Okay, so the utopian collectivist movement that I am starting on Substack, should I call it ‘Snarxism’ or ‘Snarksism’?? The slogan is “Smirkers of the world, unite!!”, which is awesome and cannot be challenged, but I’m torn on the spelling of Snarxism. Let me know.
Regardless, in the face of overwhelming evidence to the contrary, I am convinced that we can create an ideal society if we all join together and behave like obnoxious wise acres. What could go wrong?
One of the core beliefs of the dogshit Marxist human beings who currently support attempting to transform society into something that lacks consequences or standards, is that property damage is insignificant. We saw this during the Child Molester Riots™️ last year. I call them the Child Molester Riots™️ based on the peer reviewed Rittenhouse study. Granted, the Rittenhouse study only confirmed that 33% of them are child molesters, but close enough. BLM stands for “boys love molestation”. It does.

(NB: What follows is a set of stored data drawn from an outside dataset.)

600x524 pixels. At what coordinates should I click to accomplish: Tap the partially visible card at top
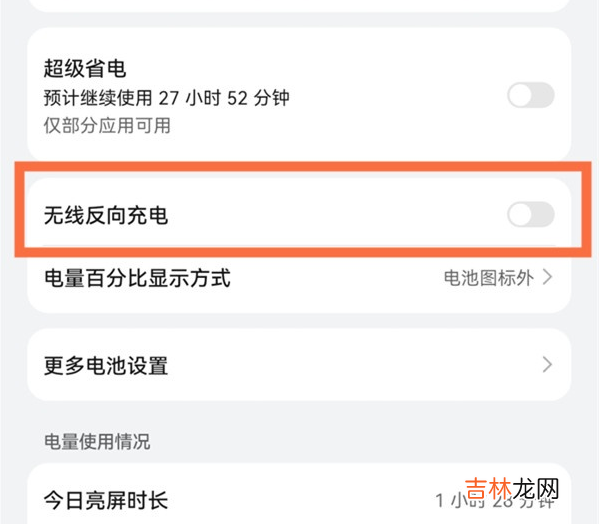click(298, 5)
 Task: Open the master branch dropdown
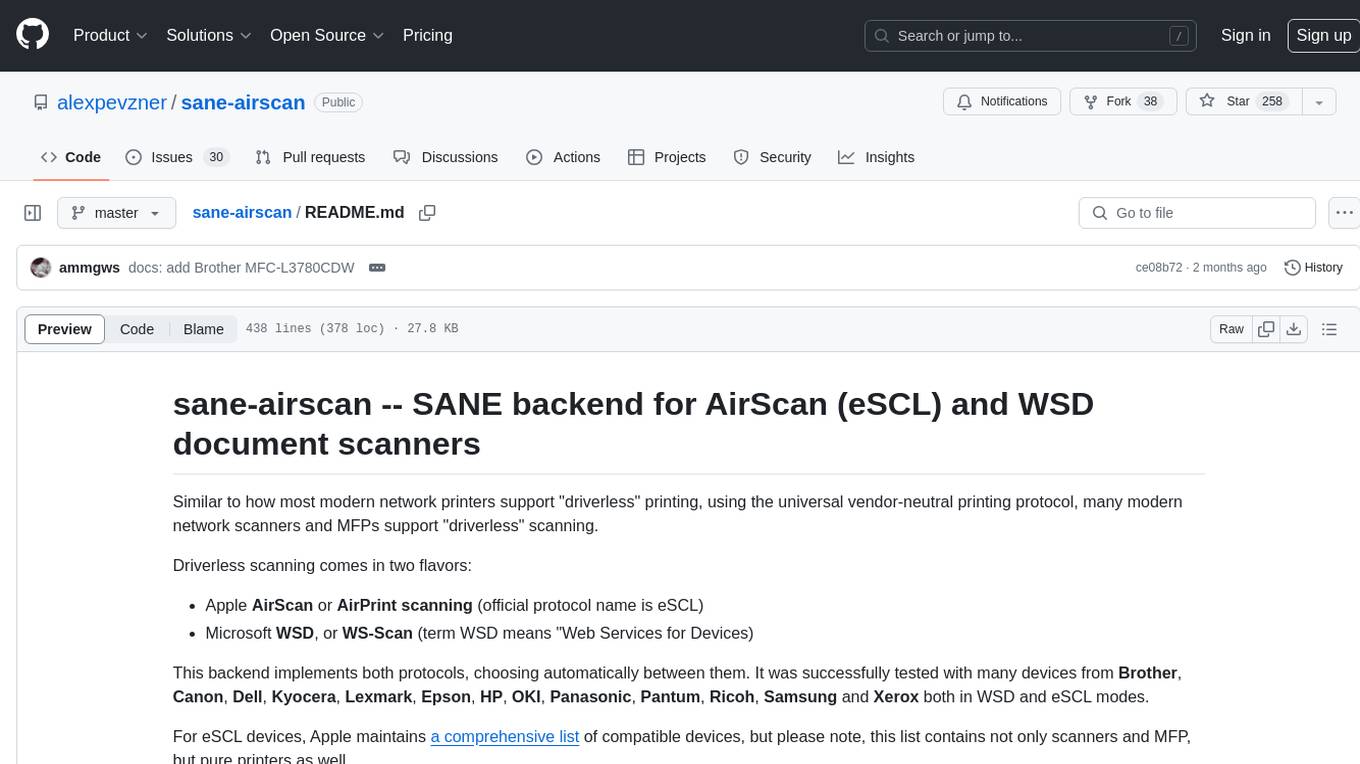[x=116, y=213]
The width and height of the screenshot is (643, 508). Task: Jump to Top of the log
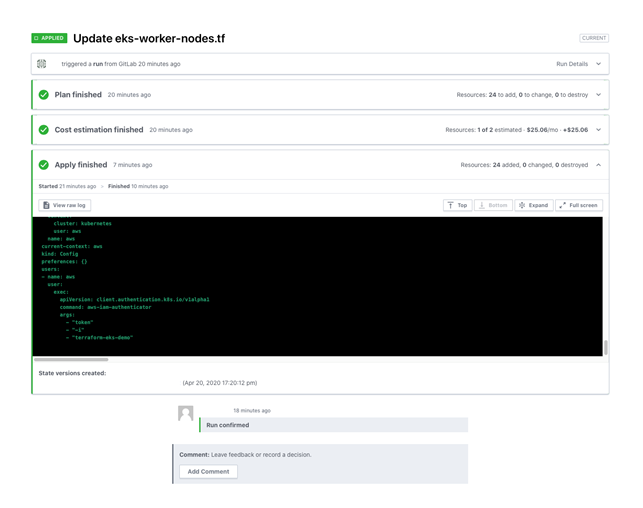click(457, 205)
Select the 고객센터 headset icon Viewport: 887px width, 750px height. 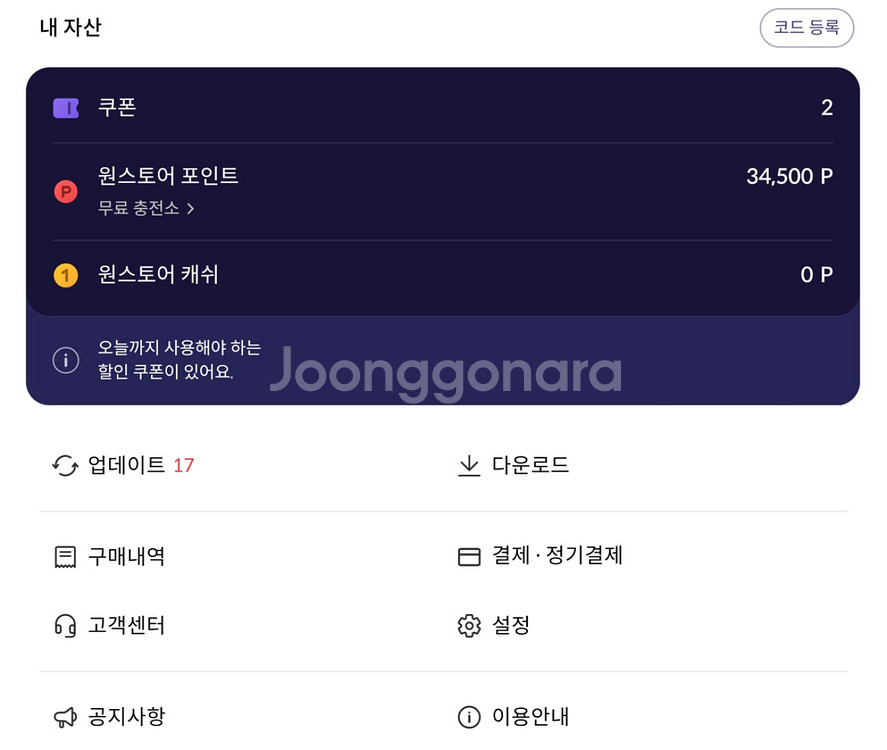pos(63,625)
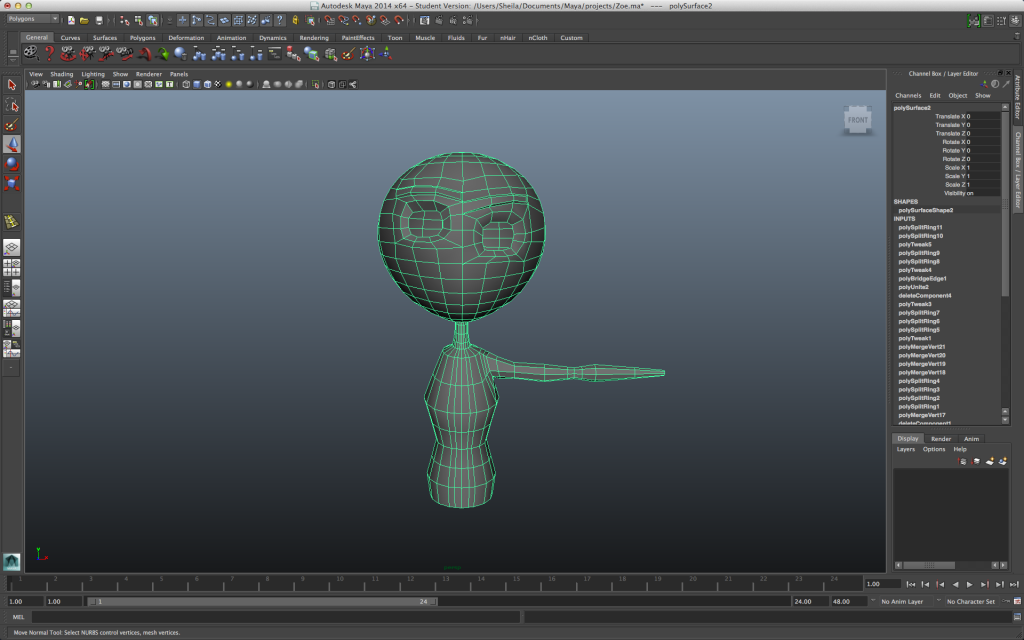The height and width of the screenshot is (640, 1024).
Task: Choose the Rotate tool in toolbox
Action: [12, 163]
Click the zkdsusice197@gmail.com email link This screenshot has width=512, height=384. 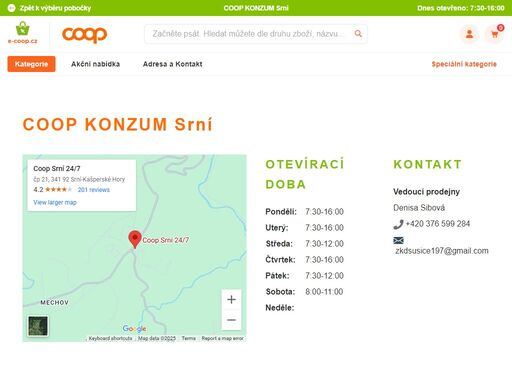tap(442, 251)
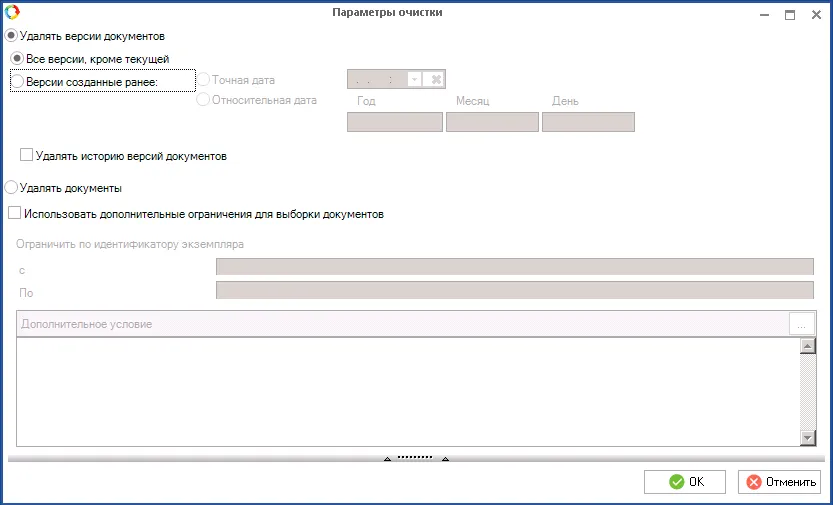Click the application logo in the title bar
The height and width of the screenshot is (505, 833).
(x=12, y=12)
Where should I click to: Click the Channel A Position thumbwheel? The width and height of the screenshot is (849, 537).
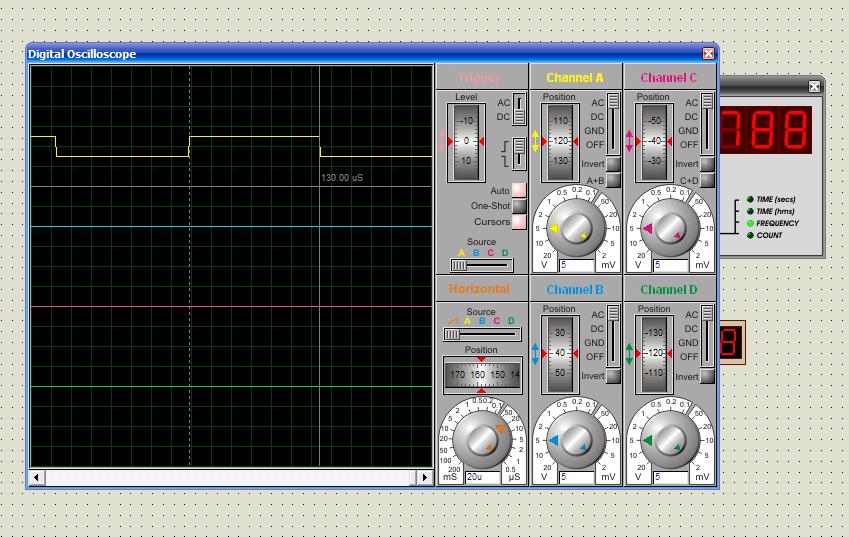[559, 142]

Anyways, these scumbags repeatedly said that property damage is not that consequential. A particularly weird claim from a group that is focused SOLEY on redistributing property. Please understand how dumb these assholes are. I’m looking at you Sideshow Bob….(Nicole Hannah Jones looks exactly like Sideshow Bob. Google it.)
It’s so retarded I truly can’t express it. People having unequal amounts of money is a war crime AND ALSO money isn’t important. Are you kidding me?? Find their fathers and castrate them. Let’s start with that and then move towards a more sensible policy.
All of this resulted in me discovering that you can’t defend your property with a gun. I actually thought you could. Apparently you can’t. You are allowed to defend yourself with deadly force if you reasonably fear great bodily injury, but you can’t defend your property at all. This is our law??
This is totally psychotic. Ask anyone with a small business if they would prefer having their entire business burn to the ground OR have their leg broken. It’s not even a close call. Broken leg every time. Recovering from a broken leg takes four months maybe? Meanwhile, you are looking at the possibility of losing your entire life’s work? Everything you’ve done in your life wiped out and you have to start over from nothing? That is such a worse hell than breaking your leg. It’s unbelievable that these are our laws.
If you storm into an antique shop in Portland with a can of gasoline and a lighter, I want the owner of the antique shop to be allowed to shoot you in the fucking forehead. Why? Because I’m a decent human being. That’s why. Nice bonus if it’s an antique gas can that says “Standard Oil” on the side………okay so it is important that this hypothetical rioter is not there to simply sell an antique gas can, and you need to reasonably fear otherwise before laser-dotting their forehead.
Please share this profanity-laced adolescent tirade with your loved ones.
Marry Christmas!!
Snarxism, most def. And the standard for use of legal force varies from state to state, with some states having statutes like "castle law" that extends the protection you enjoy in your home to your automobile. Other states have "stand your ground" laws where as long as you are telling people to back away deadly force is authorized. In New York, only criminals are allowed to carry weapons and a mild cough is reason enough to let them out of prison. Sometimes federalism seems like a barrier to common sense and good governance, but maybe that's just stupid voters.